My understanding was that the system consists of using the historical odds of winning (given the rating difference). If you benchmark that using only past data, I think it is by definition the most accurate system. (The data is always a better fit to itself than a theoretical fit is.)
Naturally future data is much harder to deal with than past data. But even for future data it's not obvious that ELO (or any other theoretical fit to the odds of winning) will be more accurate than the historical odds.
Yes, the best fit for the data is the data itself, it's a tautology. Nothing wrong with Elo's exponential curve, it just can't beat the actual data.
You raise a good point in that I could've created a training set and a test set, that probably would be a better validation. But I don't know, I'm not doing science, I'm making a game.
On the topic of whether the future matches the past, the predictions were based on a rolling database of the past 100000 matches, which is approximately the number of matches played per 7 days. So my theory is that the data is quite recent and up-to-date and so should match, in general.
Of course I never tested this. In the end, I'm not doing science, I'm making a game. If the retention goes up, complaints are down, then I can't keep working on the rating system, there are 1000 other things to do.
Yeah, I'm not giving advice on how you should do it. I was just unsure whether critics here had understood that measured data is probably better than any theoretical fit, even the revered ELO.

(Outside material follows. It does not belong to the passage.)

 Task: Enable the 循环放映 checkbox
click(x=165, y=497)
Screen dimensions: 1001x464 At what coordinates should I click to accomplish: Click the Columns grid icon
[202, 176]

> I think it is by definition the most accurate system
By gum, an opportunity to quibble semantics on the internet. That is true if benchmark using means 'only admit to knowing' and accuracy means 'must be numerically quantifiable given existing data'. It is false otherwise, especially if accuracy means 'conforming to truth' and we have a model for how the numbers are being generated.
Obviously if I generate a set of numbers by sampling a normal distribution then the most accurate model is a normal distribution, no matter what empirical data I use for benchmarking.
That is to say, if we know how the data was generated (sans noise) we can reject empirical distributions as the most accurate, because we can directly know the distribution of the data.
Ok, that is a legitimate ... quibble. Let's assume that we don't already know the correct distribution. In that case we're going to judge each theoretical fit by how close it comes to the historical data. (Or else we're going to get that wrong, which is another common approach.) ELO is much more prestigious and credible than some guy who made a game, but it is less credible than data, for some number of data points N. (Although I think a theory can be more prestigious than data almost independent of N.)
Sure. If there's enough data then the data becomes more credible than even the most popular theoretical fit. If I have four games I played with my nephew then people should probably go with ELO.
Naturally future data is much harder to deal with than past data. But even for future data it's not obvious that ELO (or any other theoretical fit to the odds of winning) will be more accurate than the historical odds.